Sue Foley chronology
| Ten Days in November (1998) | Love Comin' Down (2000) | Back to the Blues (2000) |

= Love Comin' Down =

Love Comin' Down is an album by the Canadian musician Sue Foley, released in 2000. She supported it with a North American tour. The album won a Maple Blues Award for recording of the year, as well as a Juno Award for best blues album.

==Production==
Produced by Colin Linden, the album was recorded at Bathouse Recording Studio. Many of the songs were inspired by Foley's divorce.

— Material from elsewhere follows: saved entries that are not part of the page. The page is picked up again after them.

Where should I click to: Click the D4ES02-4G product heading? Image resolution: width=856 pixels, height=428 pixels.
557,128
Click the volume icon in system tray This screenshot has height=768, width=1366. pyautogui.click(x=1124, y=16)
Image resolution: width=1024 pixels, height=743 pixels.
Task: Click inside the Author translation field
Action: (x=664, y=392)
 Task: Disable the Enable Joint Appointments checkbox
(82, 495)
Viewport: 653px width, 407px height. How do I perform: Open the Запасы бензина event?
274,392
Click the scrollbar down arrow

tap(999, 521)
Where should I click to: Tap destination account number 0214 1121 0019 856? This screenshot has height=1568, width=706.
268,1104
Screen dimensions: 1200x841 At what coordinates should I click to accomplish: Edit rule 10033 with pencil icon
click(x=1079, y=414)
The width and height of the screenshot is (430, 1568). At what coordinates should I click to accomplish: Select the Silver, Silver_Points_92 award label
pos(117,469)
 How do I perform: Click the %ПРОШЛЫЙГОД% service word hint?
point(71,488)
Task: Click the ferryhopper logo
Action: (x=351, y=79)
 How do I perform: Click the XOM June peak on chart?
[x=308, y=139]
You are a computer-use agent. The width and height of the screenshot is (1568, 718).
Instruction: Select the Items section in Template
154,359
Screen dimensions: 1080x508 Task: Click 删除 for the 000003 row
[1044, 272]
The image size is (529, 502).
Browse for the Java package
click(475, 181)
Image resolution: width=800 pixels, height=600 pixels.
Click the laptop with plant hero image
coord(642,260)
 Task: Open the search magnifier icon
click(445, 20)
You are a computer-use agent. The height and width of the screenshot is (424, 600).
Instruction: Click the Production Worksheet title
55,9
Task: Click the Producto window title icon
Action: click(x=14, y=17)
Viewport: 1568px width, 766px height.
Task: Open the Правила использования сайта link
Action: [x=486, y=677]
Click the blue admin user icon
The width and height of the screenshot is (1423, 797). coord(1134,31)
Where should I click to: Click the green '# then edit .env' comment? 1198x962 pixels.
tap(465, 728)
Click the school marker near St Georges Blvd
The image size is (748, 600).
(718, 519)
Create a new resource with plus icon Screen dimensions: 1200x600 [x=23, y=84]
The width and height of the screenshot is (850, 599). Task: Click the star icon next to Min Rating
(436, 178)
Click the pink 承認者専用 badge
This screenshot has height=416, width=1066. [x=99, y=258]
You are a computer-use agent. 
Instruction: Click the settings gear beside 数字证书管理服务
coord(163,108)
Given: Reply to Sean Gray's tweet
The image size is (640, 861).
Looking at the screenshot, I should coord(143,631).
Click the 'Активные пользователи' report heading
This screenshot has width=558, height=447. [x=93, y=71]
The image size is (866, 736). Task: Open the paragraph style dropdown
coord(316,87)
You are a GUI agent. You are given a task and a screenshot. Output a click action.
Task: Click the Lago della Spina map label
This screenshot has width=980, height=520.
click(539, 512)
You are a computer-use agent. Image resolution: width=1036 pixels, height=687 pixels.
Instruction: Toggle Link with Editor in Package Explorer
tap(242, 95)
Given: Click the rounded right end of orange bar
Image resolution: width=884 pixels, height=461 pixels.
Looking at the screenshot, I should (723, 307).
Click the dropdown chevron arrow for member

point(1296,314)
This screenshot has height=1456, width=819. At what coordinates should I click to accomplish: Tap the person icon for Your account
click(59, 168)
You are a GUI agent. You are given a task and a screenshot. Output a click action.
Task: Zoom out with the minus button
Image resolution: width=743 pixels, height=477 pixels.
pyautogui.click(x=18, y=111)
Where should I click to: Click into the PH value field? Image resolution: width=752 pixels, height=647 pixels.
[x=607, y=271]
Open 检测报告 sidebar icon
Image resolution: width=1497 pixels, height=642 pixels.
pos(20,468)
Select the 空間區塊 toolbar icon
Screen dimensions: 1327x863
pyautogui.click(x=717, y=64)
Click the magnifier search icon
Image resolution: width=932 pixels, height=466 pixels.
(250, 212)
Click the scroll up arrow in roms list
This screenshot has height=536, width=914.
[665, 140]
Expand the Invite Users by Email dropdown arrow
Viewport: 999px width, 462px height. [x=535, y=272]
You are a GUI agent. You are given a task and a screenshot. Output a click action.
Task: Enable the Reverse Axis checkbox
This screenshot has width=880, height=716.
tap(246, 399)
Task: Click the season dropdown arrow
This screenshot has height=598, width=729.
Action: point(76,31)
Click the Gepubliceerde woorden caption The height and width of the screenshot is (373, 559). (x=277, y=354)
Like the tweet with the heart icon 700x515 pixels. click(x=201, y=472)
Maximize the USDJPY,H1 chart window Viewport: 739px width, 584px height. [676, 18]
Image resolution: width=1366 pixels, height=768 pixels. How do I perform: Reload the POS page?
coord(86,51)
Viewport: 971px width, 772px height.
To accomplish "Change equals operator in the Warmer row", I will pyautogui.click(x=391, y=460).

Lucinda Williams contributed backing vocals to "Empty Cup". "Oh Baby (We Got a Good Thing Goin')" is a cover of the song made famous by Barbara Lynn; Foley had toured with Lynn in the early 1990s. "Same Thing" was written by Willie Dixon. "You're Barkin' Up the Wrong Tree" is a cover of the Freddie King song. "Mediterranean Breakfast" is an instrumental.

==Critical reception==

The Charleston Gazette wrote that "Foley's scratchy voice has a raw, sexy swagger tempered with traces of Nina Simone-style cool." The Province said that Foley "coos, barks, howls and plain soars with a newfound vocal confidence while her guitar burns through every track." The Vancouver Sun noted that, "while some blues-oriented artists ultimately decide to glaze their sound with a radio-friendly gloss, Foley's wailing vocals and sepia-tinged blues standards continue to kick dirt in the generic face of the mainstream."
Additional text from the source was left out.